━━━━━ INPUT RECORDS ━━━━━
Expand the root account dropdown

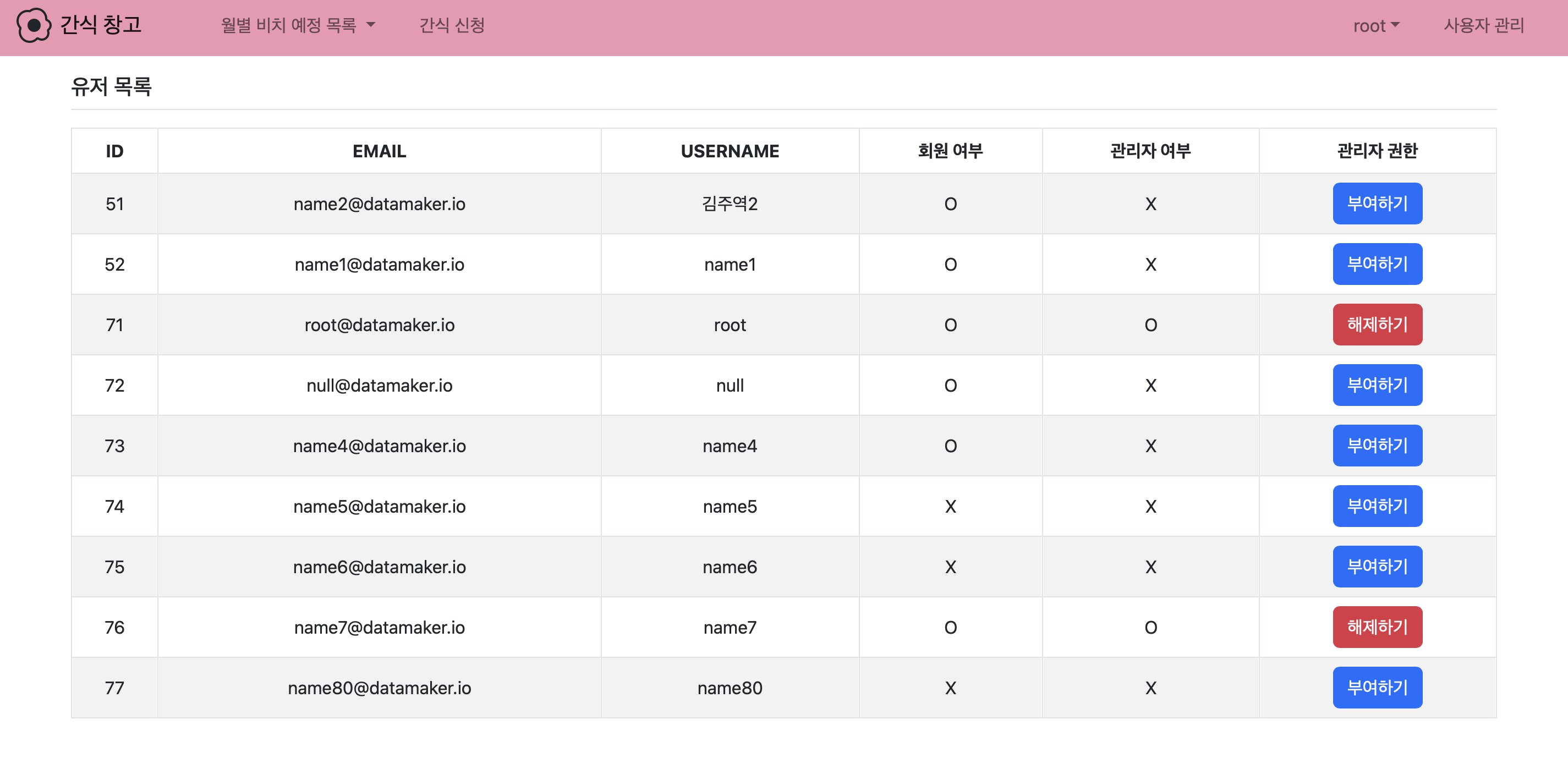pyautogui.click(x=1375, y=25)
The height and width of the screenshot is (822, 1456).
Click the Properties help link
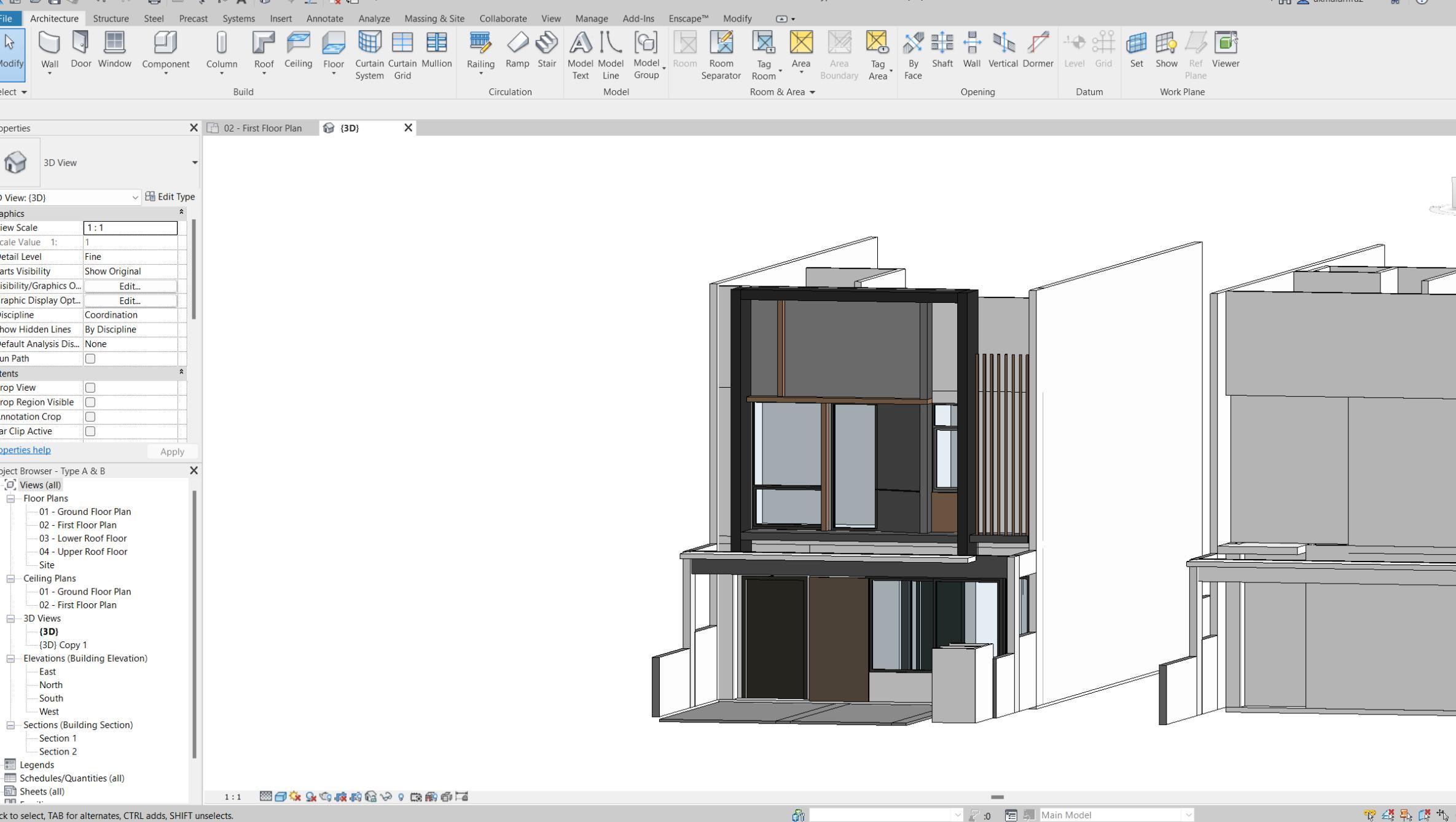[x=25, y=450]
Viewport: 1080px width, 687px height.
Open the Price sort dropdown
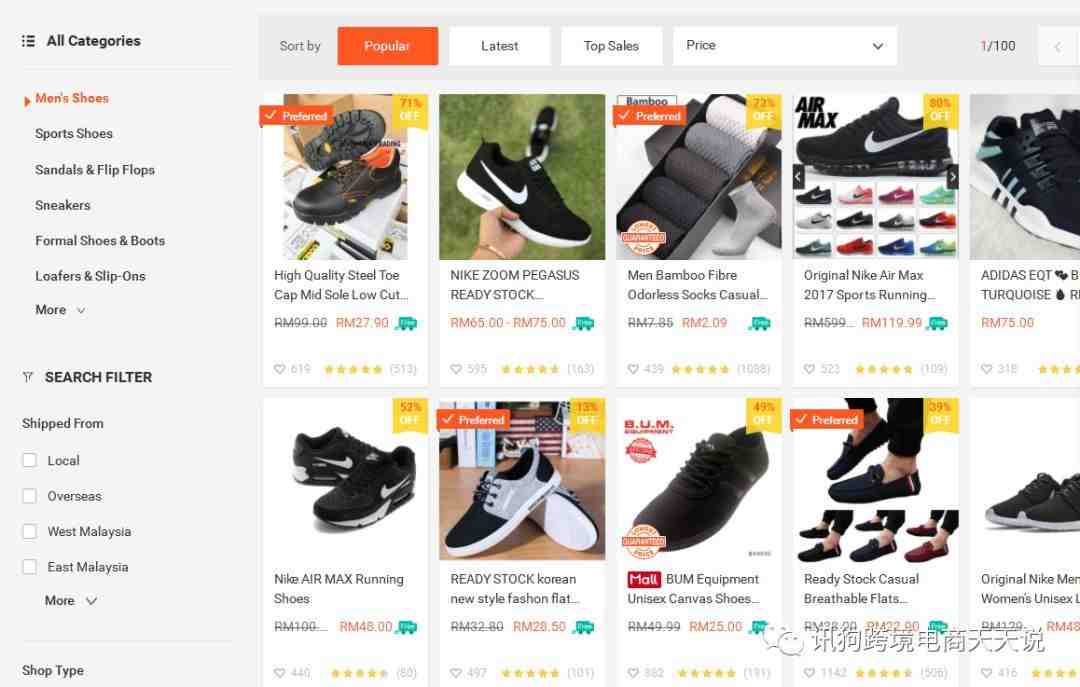coord(785,46)
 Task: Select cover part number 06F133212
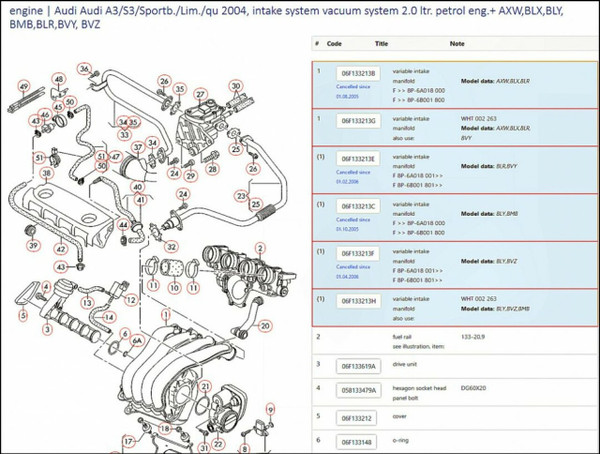356,418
━━━━━
▸ REQUIRED TASK
Could you reproduce every line of the records above, requests included, adding 90 to each coordinate in the answers while leaving all other numbers unchanged? Omit the pictures from your reply.

▸ EXERCISE SOLUTION
Expand the root account dropdown

pyautogui.click(x=1465, y=115)
The height and width of the screenshot is (822, 1456).
Click the Properties help link
[x=115, y=540]
Viewport: 1080px width, 687px height.
Open the Price sort dropdown
coord(875,136)
 Task: Select cover part number 06F133212
446,508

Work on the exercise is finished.